■ Problem statement ■
A line below contains "Task: Open the tweet's 23. elok. timestamp", and a later one contains "Given: Click the blue". Repeat both, with every line between them, exactly.

↓↓↓

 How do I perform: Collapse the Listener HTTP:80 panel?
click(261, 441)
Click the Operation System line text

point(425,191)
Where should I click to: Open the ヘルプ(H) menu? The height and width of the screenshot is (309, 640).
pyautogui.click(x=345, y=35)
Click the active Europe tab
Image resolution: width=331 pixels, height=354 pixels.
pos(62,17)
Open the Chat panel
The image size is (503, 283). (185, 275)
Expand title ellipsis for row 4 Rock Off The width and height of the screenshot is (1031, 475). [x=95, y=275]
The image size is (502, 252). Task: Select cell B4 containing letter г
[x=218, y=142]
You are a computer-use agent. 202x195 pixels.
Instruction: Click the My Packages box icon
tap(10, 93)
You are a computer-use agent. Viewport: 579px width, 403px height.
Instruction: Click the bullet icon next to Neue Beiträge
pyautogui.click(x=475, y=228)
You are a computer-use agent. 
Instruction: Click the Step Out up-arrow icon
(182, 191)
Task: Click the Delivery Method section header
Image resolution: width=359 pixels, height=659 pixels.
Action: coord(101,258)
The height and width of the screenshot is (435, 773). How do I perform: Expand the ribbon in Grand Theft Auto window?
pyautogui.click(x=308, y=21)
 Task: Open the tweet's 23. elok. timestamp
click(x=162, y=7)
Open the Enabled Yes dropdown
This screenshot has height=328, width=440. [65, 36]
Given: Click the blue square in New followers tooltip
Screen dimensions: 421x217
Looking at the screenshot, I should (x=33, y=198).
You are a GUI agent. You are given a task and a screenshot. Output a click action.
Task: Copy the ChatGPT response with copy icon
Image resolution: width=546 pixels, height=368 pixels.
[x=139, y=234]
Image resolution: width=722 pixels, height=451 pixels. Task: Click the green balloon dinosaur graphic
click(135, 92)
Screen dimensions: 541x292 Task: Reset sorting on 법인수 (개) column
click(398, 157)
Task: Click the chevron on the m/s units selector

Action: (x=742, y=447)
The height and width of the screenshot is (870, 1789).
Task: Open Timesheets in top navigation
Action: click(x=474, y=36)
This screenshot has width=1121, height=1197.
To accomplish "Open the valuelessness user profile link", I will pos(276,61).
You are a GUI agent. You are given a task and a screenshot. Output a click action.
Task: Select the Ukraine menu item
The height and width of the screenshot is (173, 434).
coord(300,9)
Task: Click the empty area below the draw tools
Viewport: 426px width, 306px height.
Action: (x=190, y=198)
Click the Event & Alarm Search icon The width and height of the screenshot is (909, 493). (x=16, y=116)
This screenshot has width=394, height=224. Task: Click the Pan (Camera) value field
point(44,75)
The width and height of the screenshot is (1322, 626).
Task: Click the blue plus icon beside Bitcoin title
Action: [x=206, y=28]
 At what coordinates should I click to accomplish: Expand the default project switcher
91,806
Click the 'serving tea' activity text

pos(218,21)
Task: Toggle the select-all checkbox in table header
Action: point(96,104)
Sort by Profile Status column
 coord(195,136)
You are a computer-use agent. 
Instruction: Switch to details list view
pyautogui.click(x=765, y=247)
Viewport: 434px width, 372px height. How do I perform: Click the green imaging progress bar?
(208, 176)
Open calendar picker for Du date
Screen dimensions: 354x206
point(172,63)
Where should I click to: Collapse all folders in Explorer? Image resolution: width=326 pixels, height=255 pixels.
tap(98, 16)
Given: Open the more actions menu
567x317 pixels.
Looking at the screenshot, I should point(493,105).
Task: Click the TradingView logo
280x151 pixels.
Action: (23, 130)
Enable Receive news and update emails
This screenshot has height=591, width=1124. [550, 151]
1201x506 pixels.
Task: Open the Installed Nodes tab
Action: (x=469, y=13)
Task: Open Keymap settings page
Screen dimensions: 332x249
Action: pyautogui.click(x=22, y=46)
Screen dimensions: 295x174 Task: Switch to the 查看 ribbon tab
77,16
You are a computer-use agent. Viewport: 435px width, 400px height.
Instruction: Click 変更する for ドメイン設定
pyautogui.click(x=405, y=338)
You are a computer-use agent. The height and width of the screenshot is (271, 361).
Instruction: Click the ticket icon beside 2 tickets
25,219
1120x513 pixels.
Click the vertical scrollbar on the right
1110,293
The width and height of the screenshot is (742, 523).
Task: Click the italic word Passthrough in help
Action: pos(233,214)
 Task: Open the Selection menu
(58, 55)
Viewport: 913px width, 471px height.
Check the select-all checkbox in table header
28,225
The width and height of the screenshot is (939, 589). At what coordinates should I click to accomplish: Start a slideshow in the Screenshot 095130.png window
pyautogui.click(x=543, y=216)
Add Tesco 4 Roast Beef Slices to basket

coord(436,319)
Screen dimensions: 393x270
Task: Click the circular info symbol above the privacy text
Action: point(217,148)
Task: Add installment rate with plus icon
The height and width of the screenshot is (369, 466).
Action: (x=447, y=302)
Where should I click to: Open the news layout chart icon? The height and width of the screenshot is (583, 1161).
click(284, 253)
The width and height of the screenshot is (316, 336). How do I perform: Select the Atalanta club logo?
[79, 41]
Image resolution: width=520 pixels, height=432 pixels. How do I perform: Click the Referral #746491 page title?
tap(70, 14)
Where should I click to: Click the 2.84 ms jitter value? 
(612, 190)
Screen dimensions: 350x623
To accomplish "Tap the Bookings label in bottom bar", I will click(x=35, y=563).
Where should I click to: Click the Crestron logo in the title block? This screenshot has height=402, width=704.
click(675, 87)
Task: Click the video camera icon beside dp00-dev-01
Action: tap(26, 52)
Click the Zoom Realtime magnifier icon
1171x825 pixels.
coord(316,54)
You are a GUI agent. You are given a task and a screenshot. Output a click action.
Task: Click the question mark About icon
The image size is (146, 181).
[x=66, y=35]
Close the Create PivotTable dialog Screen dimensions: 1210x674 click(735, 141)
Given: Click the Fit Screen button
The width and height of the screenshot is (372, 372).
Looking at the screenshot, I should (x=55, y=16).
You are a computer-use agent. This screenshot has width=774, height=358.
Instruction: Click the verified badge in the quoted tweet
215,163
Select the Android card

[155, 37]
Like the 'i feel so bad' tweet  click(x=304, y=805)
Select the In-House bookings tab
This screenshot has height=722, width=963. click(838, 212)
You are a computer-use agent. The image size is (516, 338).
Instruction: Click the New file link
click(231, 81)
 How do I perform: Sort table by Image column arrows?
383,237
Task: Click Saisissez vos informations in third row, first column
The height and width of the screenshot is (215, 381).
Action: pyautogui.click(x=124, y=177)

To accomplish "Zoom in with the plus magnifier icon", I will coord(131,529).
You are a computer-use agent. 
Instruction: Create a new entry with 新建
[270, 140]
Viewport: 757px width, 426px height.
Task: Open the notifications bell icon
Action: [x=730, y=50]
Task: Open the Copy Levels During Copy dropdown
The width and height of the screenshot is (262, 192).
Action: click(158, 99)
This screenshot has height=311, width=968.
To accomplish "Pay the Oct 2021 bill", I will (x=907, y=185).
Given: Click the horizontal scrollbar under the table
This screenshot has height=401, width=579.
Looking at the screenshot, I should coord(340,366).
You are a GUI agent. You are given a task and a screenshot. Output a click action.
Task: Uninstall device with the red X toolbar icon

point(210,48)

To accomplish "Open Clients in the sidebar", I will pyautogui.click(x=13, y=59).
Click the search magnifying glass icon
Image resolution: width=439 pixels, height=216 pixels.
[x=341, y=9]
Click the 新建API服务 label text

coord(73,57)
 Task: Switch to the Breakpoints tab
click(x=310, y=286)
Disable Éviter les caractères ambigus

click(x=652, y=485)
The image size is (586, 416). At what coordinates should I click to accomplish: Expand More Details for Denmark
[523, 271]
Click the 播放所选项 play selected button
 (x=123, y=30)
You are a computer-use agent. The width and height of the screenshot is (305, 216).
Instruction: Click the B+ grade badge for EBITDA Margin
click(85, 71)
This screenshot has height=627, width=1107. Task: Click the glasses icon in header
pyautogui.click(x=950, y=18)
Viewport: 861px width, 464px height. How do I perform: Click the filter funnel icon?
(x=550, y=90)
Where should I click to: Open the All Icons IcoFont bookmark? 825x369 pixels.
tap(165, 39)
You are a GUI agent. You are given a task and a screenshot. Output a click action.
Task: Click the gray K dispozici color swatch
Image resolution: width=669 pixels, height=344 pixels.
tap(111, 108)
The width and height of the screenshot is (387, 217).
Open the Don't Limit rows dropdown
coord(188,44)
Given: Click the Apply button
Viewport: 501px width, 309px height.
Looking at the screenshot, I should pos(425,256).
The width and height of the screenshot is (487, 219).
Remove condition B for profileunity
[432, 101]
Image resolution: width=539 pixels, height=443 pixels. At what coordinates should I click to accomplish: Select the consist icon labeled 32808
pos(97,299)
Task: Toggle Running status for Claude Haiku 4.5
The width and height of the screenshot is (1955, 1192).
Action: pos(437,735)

↑↑↑

■ Answer ■
 Task: Open the tweet's 23. elok. timestamp
click(x=162, y=7)
Open the Enabled Yes dropdown
This screenshot has height=328, width=440. [65, 36]
Given: Click the blue square in New followers tooltip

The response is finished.